Oh, and which pale ale yeast was it?
 
i was at a party last and i gave this guy there a glass of my ag lcpa clone his comment was wow that doesn't even taste like homebrew.
i think kit beer can sometimes taste like homebrew but all grain beer never gets that kit twang they have a smoother flavore
extract makes good beer all grain makes the best beer.
cheers paul
 
Well I do find it a bit of a chore brewing AG. But I do like the taste.

cheers
johnno
 
the only chore is cleaning up at the end of brewing
cheers paul
 
the day i tasted AG i gave away the 10 cases of kit brew i had under the house & have never looked back the only problem with AG is its highly addictive
 
I am a little divided on the extract vs AG issue (sort of). I have tried a couple of extract beers recently that honestly weren't BAD - I wouldn't rave about them, but nor were they offensive. One in particular in last years SA christmas case was a goody, I even ended up with 2 bottles of it somehow, and polished the last of it off last night, was quite nice - the fact of the matter is that a number of the beers in the Christmas case I thought were pretty average (I'm not going to specify publicly which ones) and most of them were AG. But when you're talking about cold and fizzy and a damned hot day, the line in the sand is drawn in a different place I suppose.

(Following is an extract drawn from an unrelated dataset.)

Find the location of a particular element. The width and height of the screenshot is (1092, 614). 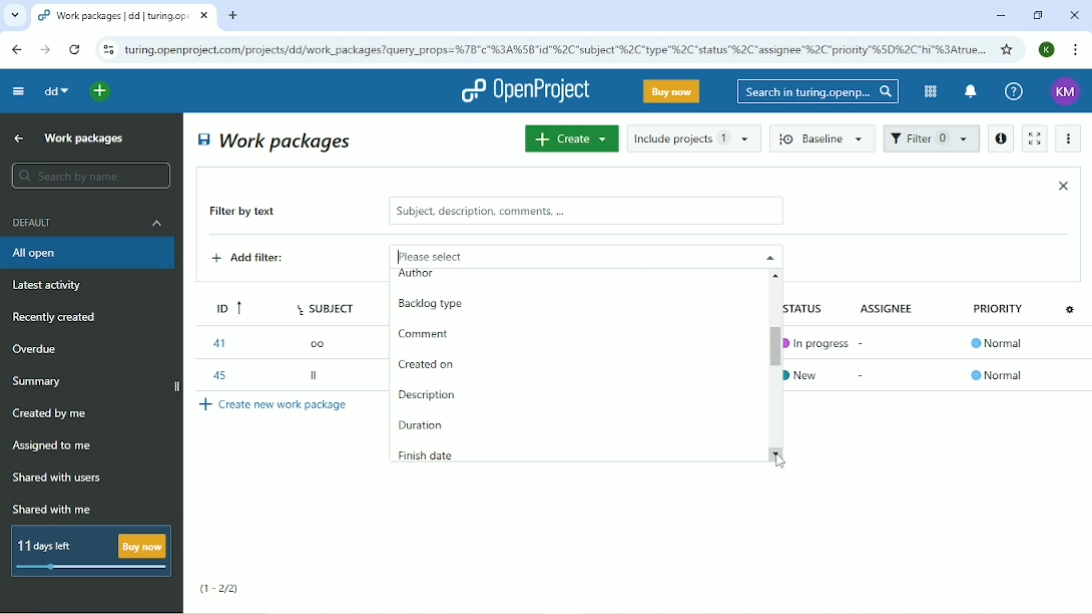

Minimize is located at coordinates (1000, 16).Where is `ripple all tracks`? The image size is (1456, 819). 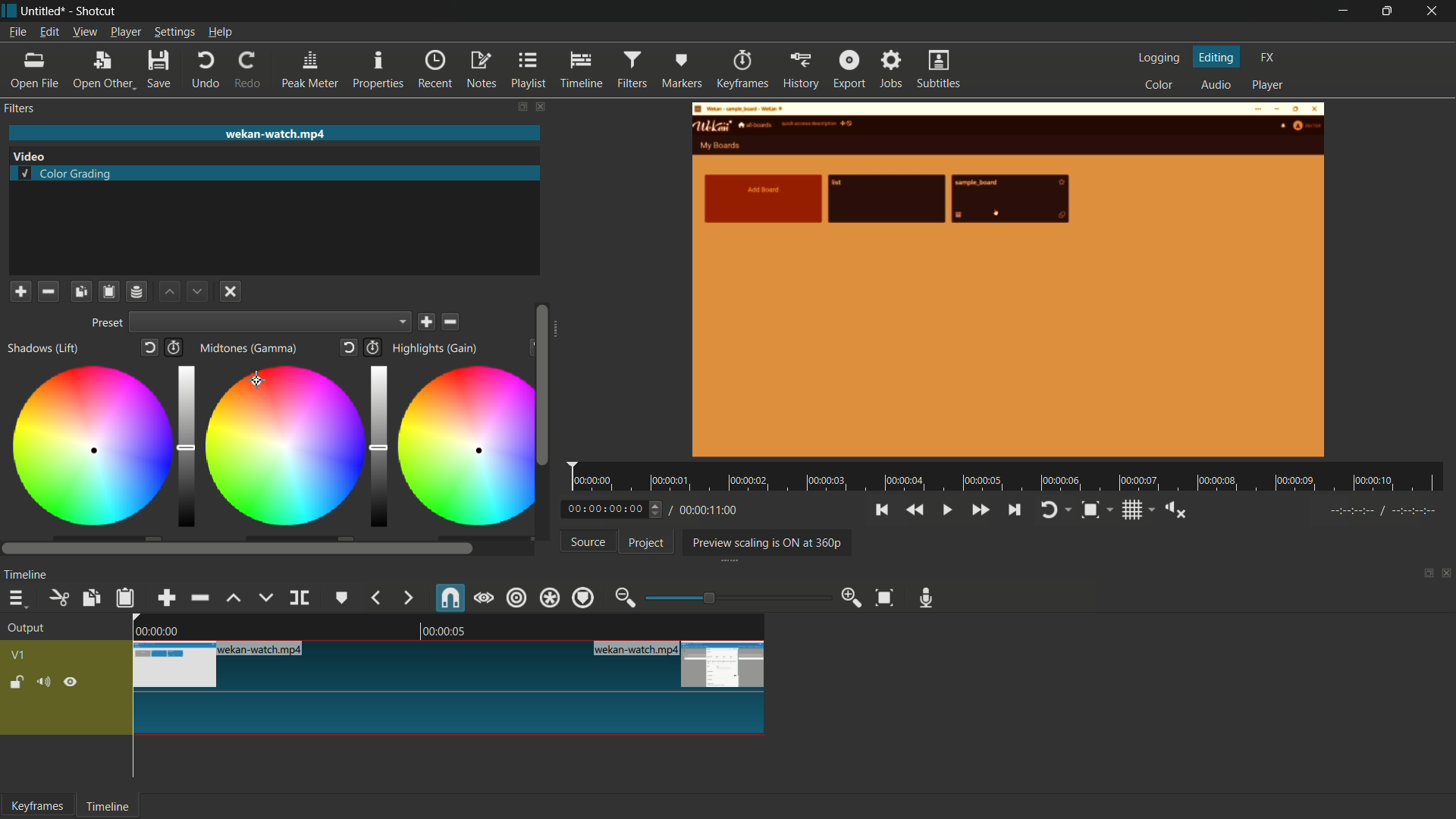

HOWEVER......when it comes to brewing beer, if I had a choice between making a kit beer and not making a beer at all/not having beer.......I would consistently land on the side of not making it at all and going without. But then...there was this one extract beer in the case..........

Not elitist IMHO, I just know what i like and what I don't, and I also know that I personally have NEVER made an extract beer that I liked.

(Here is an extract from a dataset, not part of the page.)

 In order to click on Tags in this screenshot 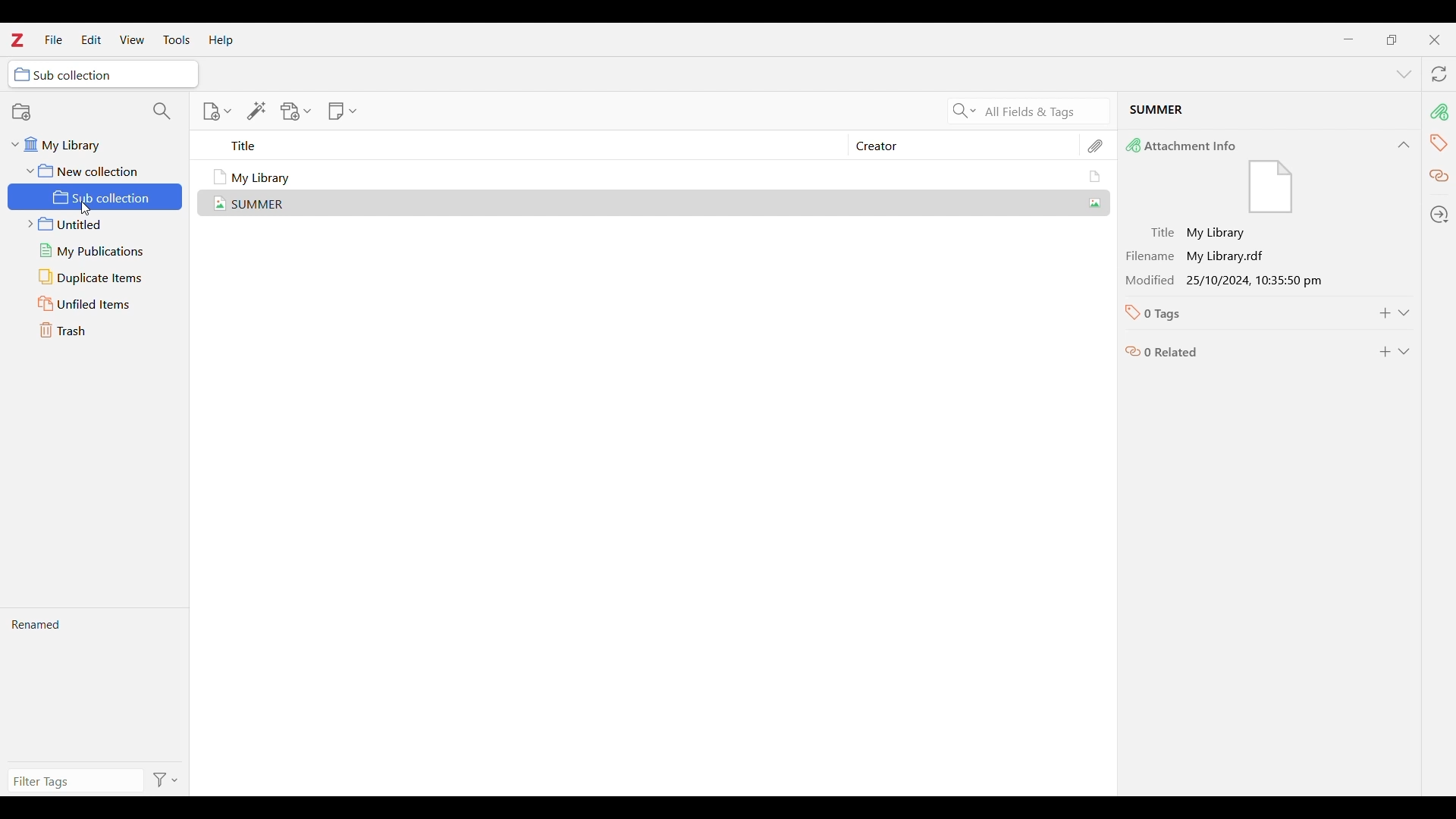, I will do `click(1440, 143)`.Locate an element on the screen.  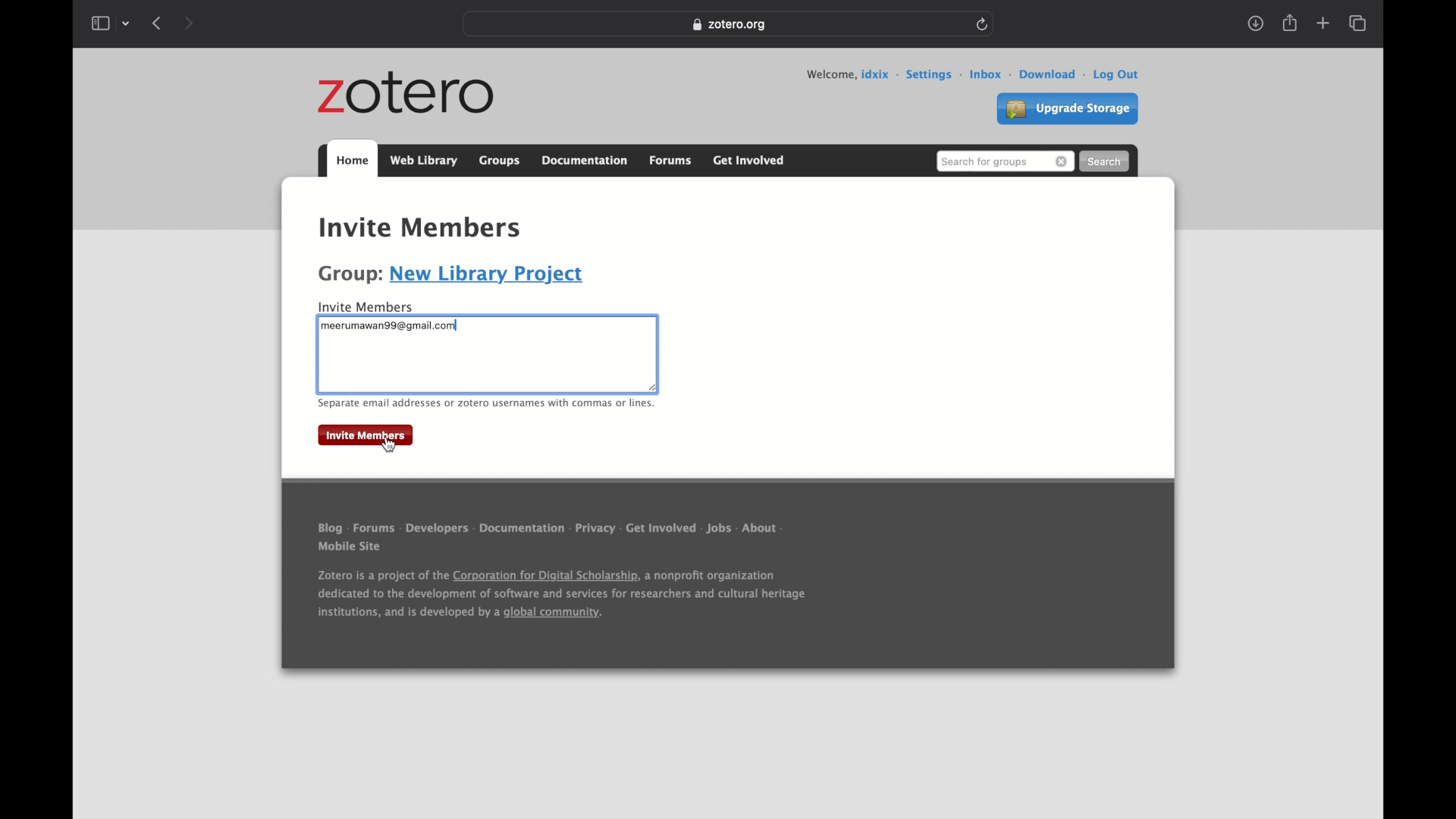
jobs is located at coordinates (718, 529).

AG was an eye opener to me in more ways than one, and one of the main things I like about it is the depth of control/ability to tweak the beer that you don't really get with a kit beer. And the fact that I seem to be able to make a decent AG beer :D

CONFUSED? Not me. (Really...) AG all the way......
 
i poured a heap of partials down the drain or gave them away when i started AG too. I had a batch in a fermenter and still bottled it and wrote a big L on the caps for Last extract I ever touch. Most brewers seem to have the same story. Elitist maybe, but it IS better beer. I always hear extract brewers defend extract until they go AG, then they never seem to mention it again.
It's also about control of what you make, not how much corn crap you add with your number 2 brew-booster.
 
Huhness, it's definitely a lot of fun. I think my second AG batch was the first one I made that was unique. Maris Otter, some Munich and crystal. Chinook to bitter and some Styrian Goldings at 10. Pacific Ale yeast. It was ok, but strangely I haven't made it again. :lol: You certainly don't have to do AG to make unique beers, and unique beers aren't always the most delicious ones to drink. I don't mean you can't experiment, but I believe it's good to make a few batches somewhat to style and then branch out from there based on how the beers taste to you.

Oh, and which pale ale yeast was it?

The yeast was Brewers Craft Premium Ale Yeast i think.. <_< i went to my "LHBS" Pete's Homebrew Store, it wasn't what i expected.. :huh: I was hoping for yeasts in the fridge and grains and hops and someone to talk to about HB, but its just a video rental store/newsagent/general store/homebrew store.. :rolleyes: no one knew anything about HB and they just sold some kits and a few bits and pieces..

But i had beer to brew at home and that cheered me up haha... asked alot of questions to some very confused people bought some $2 yeast to be polite and left..
 
Picking up on the coffee zealots comment from further up..
While there are some OK instant coffees around and some dreadful coffee brewed from beans I have never tasted a good instant that comes close to a good brewed espresso or plunger.
Have a mate who is doing K&K from LHBS with good turnover and using brew enhancers but it still tastes like homebrew and isn't a patch on what is coming out of my AG system.
 
Well I would brew kits if I couldn't do AG.

And if I was wealthy enough I probably would not even brew. I would just get all my favourite beers delivered to me and post up on the "What in the glass thread".

I cannot beleive the way some people go on about AG.